UK policy needs to focus on growing ecosystems, not just planting trees, according to new research from the Hitachi-Imperial Centre.

UK policy needs to focus on increasing the area of diverse forest, incorporating priority species into its environmental plans and designing metrics that reward connected, resilient, self-sustaining ecosystems according to a new briefing note published by the Hitachi-Imperial Centre for Decarbonisation and Natural Climate Solutions and the Imperial Policy Forum. 

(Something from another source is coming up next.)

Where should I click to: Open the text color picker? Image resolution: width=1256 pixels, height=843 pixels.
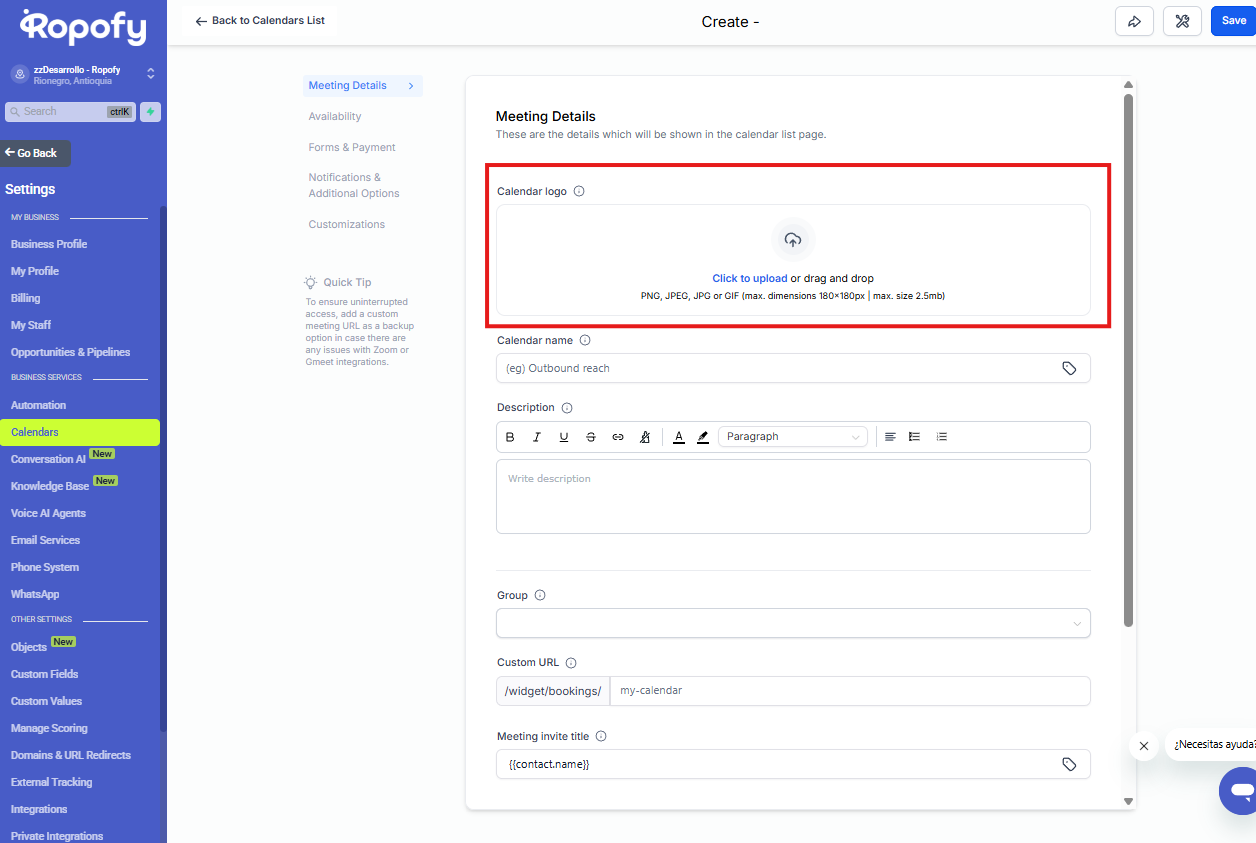point(679,437)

The Hitachi-Imperial Centre launched in 2023 and is undertaking a set of joint research projects about decarbonisation and climate repair. The report is its first public output and was launched at a panel event at Imperial. Co-author, Dr Will Pearse, a Reader in Evolutionary Ecology in the Department of Life Sciences, presented its findings and recommendations  based on what is believed to be the world's largest database of how changes in biodviersity affect ecosystem function, with over 220,000 measurements. 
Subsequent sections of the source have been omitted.